Ziel der Aufgabe A ▸
Geben Sie aus den Datensätzen alles von der Zeile mit „Where should I“ bis hinunter zur Zeile mit „click(x=594, y=87)“ unverändert wieder. Lassen Sie die Bilder in Ihrer Antwort weg.

Vorliegender Text ▸
#####

Plastikbeutel drüber unten Offen und bis jetzt funktioniert es.


----------



## Biotopfan (27. Juni 2017)

Hei, wie haltet ihr es mit neuen Pflanzen?
Wässern ja oder nein?
Klar, in einem riesen Teich ist das nicht so wichtig wie in den Medakapfützen, die ich bepflanzen will.
Habe eine __ Kardinalslobelie, einen Minirohrkolben und einen Cyperus Haspan gekauft.
Erstere vom Diskonter, letzterer in einer Nobelgärtnerei...wo ich allerdings am selben Tag auch einen mit riesen Giftspritze auf dem Rücken rumlaufen sah..galt aber wohl dem Buchsbaumzünzler, was ich so unfreiwillig lauschen konnte...Klar, mit Ungeziefer befallene und verunstaltete Pflanzen will keiner kaufen...kann ich schon ein Stückweit nachvollziehen...is halt so

Wässern ja oder nein? Wie haltet ihr persönlich? In Garnelianerkreisen, geht ohne garnix...sonst schwimmen die süßen Krabbler viel zu schnell mit den Füßen nach oben...

Noch ne Frage..wie krieg ich die Teichkörbchen am besten am Mörtelkübelrand befestigt?
VG Monika


----------



## pema (27. Juni 2017)

Hallo Monika,
ich gehe mal davon aus, dass du von Teichpflanzen redest. ...Nein, die wässere ich vor den Einbringen nicht - auch nicht die in meinem Miniteichen.
Und auch die Pflanzen in meinen Garnelenbecken habe ich - zu meiner Schande - nicht tagelang gewässert (...höchsten mal einen Tag - weil ich gerade keine Zeit hatte, sie einzusetzen).
Zum Glück hat es bisher keinem geschadet.
petra


----------



## Biotopfan (27. Juni 2017)

Hei, hört sich gut an...ok, sie sind ja normal auch emers gezogen, dann fallen Hoffnungsvollerweise auch Planarien & Co weg.
Pestizide wären deswegen dochnoch möglich..achja..Korkenzieherbinse hab ich auchnoch gekauft...Übern Winter ist die mir schonmal eingengangen..ist die nicht Winterhart?
VG Monika


----------



## pema (27. Juni 2017)

Eigentlich schon.


----------



## Biotopfan (2. Nov. 2017)

Hei, weiß jemand von Euch, ob Lilaeopsis Brasiliensis im Winter einzieht?
Ich hab den Topf, in dem ich sie gekauft habe ins Gewächshaus gestellt, Topf halb im Wasser.

#####

Ziel der Aufgabe B ▸
Beantworten Sie anhand des Forumsthreads über Teichpflanzen folgende Fragen:
(i) Welche drei Pflanzen hat Monika laut ihrem ersten Beitrag gekauft?
(ii) Wie lange hat Petra die Pflanzen für ihre Garnelenbecken höchstens gewässert?
(iii) Wohin hat Monika den Topf mit Lilaeopsis Brasiliensis gestellt?

Daten zur Aufgabe ▸

#####

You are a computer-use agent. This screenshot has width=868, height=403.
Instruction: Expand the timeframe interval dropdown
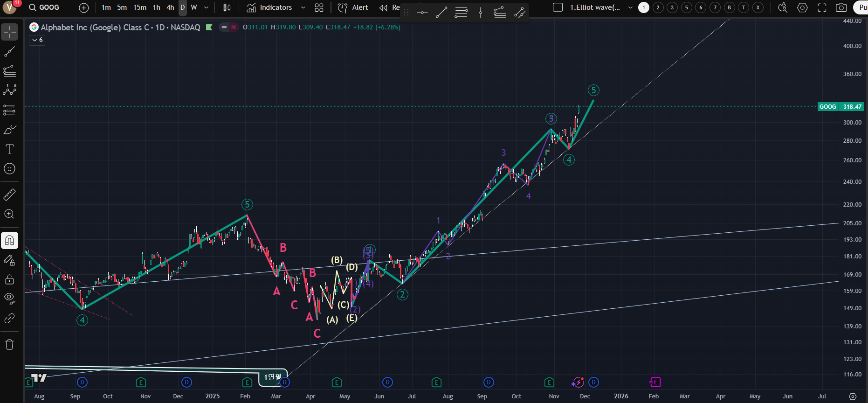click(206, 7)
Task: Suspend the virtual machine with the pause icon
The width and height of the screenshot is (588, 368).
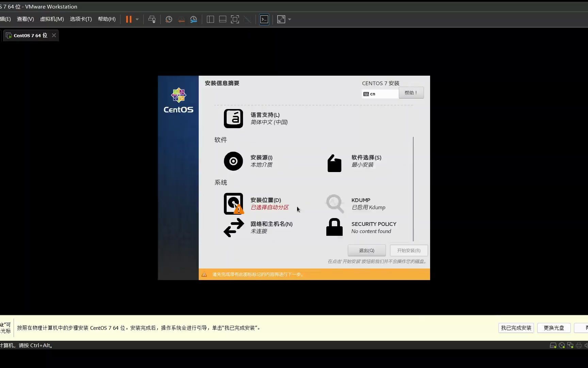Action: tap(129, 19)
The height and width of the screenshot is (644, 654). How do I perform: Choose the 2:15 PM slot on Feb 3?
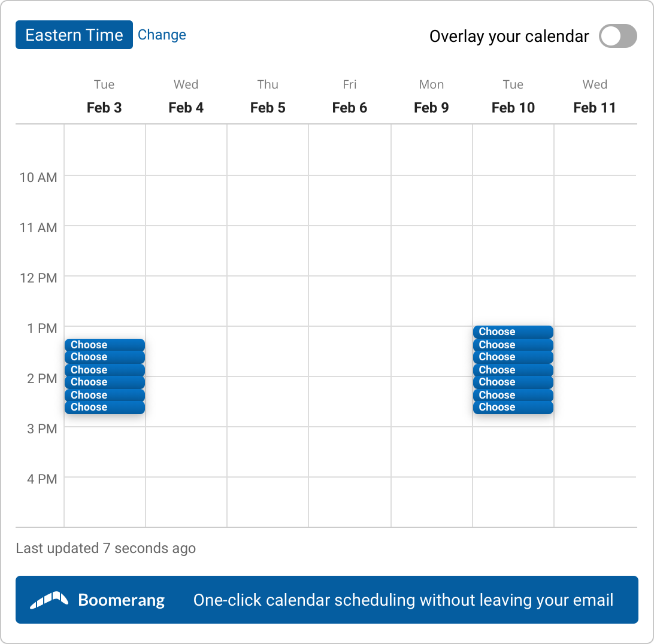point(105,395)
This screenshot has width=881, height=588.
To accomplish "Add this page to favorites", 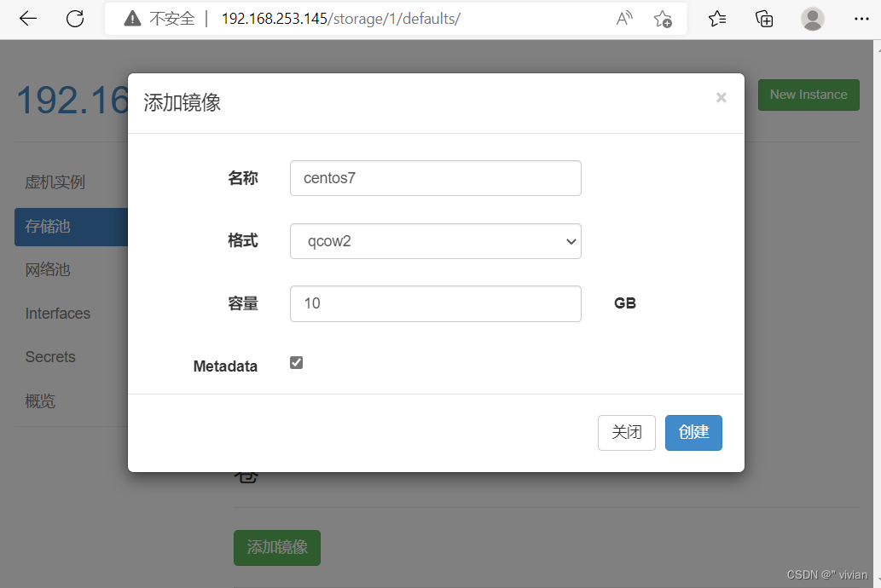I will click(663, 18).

#####

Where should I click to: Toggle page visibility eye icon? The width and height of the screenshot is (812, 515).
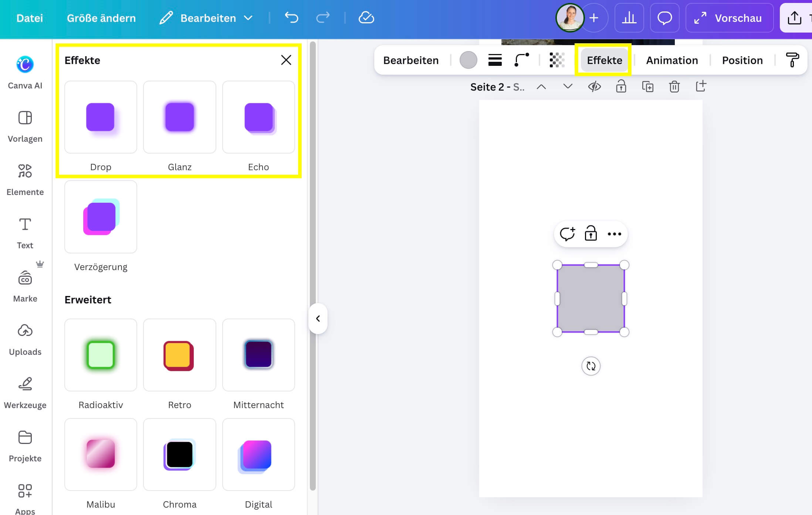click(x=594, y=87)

#####

Musterlösung A ▸
Where should I click to: Toggle page visibility eye icon? The width and height of the screenshot is (812, 515).
click(x=594, y=87)

Musterlösung B ▸
(i) Eine Kardinalslobelie, einen Minirohrkolben und einen Cyperus Haspan.
(ii) Höchstens einen Tag.
(iii) Ins Gewächshaus, halb im Wasser.